The Education Department placed Park Avenue School and Martin Avenue School in the Targeted Support and Improvement, or TSI, category, for schools that have not met academic standards for a specific sub-group of students. The label is part of the department’s new academic assessment systems adopted in January 2018 under the federal Every Student Succeeds Act. Park Avenue and Martin Avenue are among 30 schools on Long Island to receive the TSI designation.

The state assessments are based on a number of factors (see box), the most heavily weighted of which is student performance on state standardized tests. In North Bellmore’s case, NYSED identified its “disabled” student sub-group at Park Avenue and its “economically disadvantaged” student sub-group at Martin Avenue as underperforming.

State Education Law Section 4401 defines a student with a disability as one “who because of mental, physical or emotional reasons can only receive appropriate educational opportunities from a program of special education.”

The state defines economically disadvantaged students as “those who participate in economic assistance programs such as free or reduced-price lunch, food stamps, foster care or receive cash or medical assistance.”

In a Feb. 14 letter to the North Bellmore community, school officials argued that the designations were “invalid due to the district’s high state assessment refusal rate and the minimal sample size that comprise the aforementioned sub-groups.” At Martin Avenue, 66 percent of its economically disadvantaged students opted out of state assessments, and at Park Avenue, 88 percent of its disabled students opted out, the letter read.

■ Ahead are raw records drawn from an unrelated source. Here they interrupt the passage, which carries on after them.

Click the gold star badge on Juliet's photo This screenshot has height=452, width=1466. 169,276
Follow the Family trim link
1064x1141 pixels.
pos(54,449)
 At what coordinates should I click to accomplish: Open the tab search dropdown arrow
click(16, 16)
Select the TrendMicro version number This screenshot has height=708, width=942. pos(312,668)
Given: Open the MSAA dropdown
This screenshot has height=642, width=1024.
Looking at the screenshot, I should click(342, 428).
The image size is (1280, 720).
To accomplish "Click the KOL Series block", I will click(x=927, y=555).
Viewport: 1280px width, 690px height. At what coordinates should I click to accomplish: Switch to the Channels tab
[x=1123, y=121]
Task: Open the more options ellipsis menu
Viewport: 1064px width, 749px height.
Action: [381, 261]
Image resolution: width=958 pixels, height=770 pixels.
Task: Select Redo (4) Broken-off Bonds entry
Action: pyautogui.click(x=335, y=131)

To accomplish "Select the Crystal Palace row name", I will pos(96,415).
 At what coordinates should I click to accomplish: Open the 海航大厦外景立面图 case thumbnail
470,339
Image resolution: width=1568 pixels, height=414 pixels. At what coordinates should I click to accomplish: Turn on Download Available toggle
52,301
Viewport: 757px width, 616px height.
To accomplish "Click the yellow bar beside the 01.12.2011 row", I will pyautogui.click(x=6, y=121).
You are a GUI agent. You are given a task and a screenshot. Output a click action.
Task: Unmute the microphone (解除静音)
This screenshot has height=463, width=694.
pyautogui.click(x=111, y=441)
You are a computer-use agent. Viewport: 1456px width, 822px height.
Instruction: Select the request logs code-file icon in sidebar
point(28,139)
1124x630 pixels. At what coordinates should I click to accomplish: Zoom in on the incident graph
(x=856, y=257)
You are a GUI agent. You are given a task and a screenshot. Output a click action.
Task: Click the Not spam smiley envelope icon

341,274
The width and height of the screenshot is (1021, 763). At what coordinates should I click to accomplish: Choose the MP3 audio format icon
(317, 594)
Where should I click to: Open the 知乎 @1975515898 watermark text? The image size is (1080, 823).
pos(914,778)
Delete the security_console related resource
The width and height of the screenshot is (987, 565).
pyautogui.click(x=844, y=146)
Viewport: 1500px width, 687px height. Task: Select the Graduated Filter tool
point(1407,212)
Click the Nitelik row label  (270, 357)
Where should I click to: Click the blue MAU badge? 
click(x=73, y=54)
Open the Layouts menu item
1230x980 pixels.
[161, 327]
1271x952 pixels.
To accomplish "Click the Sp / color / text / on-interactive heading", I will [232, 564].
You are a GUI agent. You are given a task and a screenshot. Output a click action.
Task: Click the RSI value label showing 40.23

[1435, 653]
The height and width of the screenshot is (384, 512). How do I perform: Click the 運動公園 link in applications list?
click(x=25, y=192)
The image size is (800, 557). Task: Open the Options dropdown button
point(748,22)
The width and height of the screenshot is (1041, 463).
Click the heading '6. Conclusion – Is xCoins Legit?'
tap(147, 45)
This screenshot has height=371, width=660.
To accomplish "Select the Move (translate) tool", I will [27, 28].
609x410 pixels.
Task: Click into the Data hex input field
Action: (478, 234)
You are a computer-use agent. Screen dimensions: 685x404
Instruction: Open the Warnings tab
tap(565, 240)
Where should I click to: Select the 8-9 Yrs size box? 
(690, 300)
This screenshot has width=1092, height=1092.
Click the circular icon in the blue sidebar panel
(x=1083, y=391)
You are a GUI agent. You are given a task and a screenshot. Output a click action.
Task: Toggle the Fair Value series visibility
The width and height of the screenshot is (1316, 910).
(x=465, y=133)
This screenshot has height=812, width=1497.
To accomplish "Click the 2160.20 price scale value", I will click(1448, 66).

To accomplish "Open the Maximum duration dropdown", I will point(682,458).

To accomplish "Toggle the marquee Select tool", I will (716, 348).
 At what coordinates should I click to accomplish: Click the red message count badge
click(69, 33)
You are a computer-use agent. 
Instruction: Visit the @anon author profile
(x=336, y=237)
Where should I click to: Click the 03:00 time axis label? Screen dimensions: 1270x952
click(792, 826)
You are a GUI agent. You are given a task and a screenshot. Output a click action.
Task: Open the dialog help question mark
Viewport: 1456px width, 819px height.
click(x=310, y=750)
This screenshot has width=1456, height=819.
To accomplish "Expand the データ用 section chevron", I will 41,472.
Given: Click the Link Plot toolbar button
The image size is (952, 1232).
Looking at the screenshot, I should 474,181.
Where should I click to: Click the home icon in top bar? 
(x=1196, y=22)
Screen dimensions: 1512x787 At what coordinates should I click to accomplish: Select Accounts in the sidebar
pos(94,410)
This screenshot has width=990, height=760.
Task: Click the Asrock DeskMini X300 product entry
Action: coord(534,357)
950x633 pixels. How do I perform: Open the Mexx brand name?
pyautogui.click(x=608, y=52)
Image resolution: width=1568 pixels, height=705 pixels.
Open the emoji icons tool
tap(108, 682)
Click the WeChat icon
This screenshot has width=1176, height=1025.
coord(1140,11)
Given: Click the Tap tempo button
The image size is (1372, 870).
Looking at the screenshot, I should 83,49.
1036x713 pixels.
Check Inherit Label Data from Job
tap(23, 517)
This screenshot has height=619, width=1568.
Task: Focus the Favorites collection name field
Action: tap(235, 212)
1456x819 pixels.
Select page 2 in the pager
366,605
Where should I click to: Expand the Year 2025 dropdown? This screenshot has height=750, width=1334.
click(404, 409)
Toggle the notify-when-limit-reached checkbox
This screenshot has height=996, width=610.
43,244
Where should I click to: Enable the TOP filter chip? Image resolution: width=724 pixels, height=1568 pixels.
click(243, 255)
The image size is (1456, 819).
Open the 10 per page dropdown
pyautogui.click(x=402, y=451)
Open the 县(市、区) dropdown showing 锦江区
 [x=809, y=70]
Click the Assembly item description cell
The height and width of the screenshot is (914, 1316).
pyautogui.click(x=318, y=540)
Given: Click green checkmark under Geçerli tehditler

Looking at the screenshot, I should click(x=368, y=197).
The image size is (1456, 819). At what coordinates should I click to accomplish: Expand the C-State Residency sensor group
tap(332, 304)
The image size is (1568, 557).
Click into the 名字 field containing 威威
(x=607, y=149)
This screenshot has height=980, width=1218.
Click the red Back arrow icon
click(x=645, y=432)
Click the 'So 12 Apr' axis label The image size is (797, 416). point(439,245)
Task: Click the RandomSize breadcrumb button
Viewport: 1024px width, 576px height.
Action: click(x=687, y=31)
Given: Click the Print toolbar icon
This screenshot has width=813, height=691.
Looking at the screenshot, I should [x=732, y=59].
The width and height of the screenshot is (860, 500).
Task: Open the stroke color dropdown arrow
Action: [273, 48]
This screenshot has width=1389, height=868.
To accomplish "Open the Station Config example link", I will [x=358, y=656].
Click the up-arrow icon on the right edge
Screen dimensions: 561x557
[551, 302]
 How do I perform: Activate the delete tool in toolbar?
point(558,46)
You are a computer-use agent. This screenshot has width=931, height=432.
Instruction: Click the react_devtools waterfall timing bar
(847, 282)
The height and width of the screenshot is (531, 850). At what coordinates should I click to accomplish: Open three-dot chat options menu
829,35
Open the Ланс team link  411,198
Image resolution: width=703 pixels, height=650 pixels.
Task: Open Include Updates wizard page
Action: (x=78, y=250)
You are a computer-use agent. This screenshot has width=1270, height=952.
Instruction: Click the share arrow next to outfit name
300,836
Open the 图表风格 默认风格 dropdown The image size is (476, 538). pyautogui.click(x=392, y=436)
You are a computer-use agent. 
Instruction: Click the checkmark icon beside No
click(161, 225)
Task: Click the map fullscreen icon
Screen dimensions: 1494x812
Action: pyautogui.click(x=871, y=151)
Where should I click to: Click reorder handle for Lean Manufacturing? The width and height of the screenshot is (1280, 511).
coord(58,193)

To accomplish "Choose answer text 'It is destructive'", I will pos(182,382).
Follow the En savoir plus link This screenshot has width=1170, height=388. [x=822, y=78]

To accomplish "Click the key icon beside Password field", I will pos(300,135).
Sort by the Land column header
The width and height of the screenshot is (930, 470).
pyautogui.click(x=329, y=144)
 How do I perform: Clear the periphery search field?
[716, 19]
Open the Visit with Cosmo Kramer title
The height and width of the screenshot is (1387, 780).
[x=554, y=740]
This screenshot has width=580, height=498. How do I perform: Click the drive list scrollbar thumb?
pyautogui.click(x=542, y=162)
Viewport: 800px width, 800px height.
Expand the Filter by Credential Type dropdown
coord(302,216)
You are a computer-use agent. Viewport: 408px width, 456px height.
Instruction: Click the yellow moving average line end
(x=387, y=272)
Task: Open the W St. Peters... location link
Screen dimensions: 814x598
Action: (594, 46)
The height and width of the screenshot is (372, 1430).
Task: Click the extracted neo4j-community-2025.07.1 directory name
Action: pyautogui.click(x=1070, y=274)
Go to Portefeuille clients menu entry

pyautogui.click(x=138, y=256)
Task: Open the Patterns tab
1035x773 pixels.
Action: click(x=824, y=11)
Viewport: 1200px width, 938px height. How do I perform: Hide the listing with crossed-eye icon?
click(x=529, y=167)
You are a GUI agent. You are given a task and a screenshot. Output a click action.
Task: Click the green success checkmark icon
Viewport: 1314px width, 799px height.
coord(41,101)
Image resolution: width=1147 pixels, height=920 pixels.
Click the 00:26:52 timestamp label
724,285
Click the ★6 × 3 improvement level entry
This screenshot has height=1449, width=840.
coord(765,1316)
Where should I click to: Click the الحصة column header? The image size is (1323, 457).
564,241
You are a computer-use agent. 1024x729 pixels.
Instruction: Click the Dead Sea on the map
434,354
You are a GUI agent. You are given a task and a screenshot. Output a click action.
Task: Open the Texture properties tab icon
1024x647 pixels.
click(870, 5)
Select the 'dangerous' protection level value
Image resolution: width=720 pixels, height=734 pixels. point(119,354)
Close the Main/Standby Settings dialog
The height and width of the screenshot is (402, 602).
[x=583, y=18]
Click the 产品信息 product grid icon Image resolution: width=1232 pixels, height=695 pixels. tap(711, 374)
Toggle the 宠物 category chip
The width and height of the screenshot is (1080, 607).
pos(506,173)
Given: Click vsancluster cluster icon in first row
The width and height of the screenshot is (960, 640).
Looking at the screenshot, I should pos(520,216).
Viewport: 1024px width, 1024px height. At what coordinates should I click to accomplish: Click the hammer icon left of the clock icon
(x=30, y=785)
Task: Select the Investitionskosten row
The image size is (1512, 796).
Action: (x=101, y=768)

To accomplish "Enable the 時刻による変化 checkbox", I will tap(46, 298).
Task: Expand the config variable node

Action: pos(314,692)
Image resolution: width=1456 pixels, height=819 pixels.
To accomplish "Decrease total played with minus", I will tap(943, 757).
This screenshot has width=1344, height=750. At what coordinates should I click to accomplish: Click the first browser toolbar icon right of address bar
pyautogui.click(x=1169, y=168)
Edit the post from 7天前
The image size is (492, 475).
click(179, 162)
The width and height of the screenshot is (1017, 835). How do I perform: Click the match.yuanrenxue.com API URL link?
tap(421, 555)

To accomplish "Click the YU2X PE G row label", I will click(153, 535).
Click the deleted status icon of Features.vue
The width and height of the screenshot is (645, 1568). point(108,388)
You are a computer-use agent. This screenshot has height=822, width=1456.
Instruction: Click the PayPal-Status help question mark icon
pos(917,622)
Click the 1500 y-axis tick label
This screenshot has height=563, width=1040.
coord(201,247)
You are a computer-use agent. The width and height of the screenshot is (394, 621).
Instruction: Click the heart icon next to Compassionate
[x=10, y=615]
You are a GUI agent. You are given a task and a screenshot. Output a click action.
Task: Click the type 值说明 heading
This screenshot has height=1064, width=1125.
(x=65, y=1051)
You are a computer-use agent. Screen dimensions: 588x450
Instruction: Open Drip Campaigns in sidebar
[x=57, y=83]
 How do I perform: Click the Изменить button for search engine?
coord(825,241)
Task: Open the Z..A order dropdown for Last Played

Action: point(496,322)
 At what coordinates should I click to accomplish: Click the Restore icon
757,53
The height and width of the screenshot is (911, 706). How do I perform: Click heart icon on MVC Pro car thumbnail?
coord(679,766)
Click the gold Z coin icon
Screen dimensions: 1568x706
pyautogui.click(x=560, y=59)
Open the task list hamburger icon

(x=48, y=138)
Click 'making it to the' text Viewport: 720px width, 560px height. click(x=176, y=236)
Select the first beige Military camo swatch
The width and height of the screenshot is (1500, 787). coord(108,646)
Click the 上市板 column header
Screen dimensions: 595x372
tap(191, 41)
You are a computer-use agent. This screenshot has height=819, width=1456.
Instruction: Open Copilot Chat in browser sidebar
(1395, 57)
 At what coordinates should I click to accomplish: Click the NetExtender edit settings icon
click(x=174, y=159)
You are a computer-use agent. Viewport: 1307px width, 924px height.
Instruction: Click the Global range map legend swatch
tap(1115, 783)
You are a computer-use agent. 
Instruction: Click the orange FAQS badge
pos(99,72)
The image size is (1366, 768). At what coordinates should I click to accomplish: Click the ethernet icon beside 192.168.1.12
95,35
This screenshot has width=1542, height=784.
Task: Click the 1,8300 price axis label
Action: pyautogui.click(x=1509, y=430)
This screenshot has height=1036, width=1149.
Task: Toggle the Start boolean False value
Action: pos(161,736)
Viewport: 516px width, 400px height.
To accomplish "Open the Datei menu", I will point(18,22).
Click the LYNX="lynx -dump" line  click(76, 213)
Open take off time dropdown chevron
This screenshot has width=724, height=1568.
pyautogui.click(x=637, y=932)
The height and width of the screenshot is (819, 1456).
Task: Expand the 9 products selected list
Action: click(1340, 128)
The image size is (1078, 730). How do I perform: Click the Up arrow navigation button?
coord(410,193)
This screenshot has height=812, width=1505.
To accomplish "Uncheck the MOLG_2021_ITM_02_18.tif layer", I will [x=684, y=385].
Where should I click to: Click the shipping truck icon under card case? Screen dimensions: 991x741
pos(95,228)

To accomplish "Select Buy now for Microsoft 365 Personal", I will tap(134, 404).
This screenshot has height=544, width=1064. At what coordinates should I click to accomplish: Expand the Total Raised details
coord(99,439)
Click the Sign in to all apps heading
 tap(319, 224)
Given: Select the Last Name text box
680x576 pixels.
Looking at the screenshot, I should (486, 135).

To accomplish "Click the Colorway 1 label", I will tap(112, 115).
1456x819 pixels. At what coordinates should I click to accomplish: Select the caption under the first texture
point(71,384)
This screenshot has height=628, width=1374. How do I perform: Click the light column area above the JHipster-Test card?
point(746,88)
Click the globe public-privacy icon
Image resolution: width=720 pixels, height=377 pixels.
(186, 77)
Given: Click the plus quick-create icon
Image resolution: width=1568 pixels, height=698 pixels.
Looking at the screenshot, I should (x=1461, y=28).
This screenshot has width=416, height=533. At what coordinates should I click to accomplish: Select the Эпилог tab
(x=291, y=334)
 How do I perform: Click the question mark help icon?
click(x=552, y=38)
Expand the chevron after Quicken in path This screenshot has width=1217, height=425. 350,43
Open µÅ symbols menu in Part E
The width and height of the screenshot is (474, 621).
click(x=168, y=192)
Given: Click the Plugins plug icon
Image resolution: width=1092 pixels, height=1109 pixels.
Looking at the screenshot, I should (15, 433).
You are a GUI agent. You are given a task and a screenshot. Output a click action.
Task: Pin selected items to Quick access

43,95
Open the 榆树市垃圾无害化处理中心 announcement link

“In one case it was four students that took the test. In another case it was 10,” the district’s assistant superintendent for curriculum and instruction, Janet Pollitt, said at the Board of Education meeting on March 5. “That is not representative of our whole.”

Superintendent Marie Testa said that despite NYSED’s designation, the sub-groups in question have showcased “positive growth” on district assessments. “The TSI [designation] affects . . . people’s understanding of the great schools that we have,” she said. “It’s not fair to our teachers, our administrators or our students to label students as needing growth when that is not true.”

To help schools and districts develop plans to improve student performance, NYSED will award $25,000 in Title I School Improvement Grant funding to each newly identified TSI district and school to fund a review process and develop an improvement plan for the 2020-21 school year. (North Bellmore is receiving $75,000.)

Additionally, Testa said the district is working with local real estate brokers to present highlights of the district to prospective families looking to move to North Bellmore. “When they Google us, they come across some of the ratings that don’t show us in the same light in which we’re performing,” she said. The strategy will allow agents “to confidently and comprehensively speak about our district.”

North Bellmore parent Jeanette Deutermann, founder of Long Island Opt Out, a group that helped spur the nationwide movement of student test boycotts, agreed the NYSED designation is flawed since the new guidelines conflate test participation with school performance.

“One has nothing to do with the other,” she said. “This is a bureaucracy problem — it shouldn’t be put on the backs of kids.”

The district will soon conduct needs assessments at each of the two schools, Pollit said, and is working to develop an improvement plan, which would take effect in September.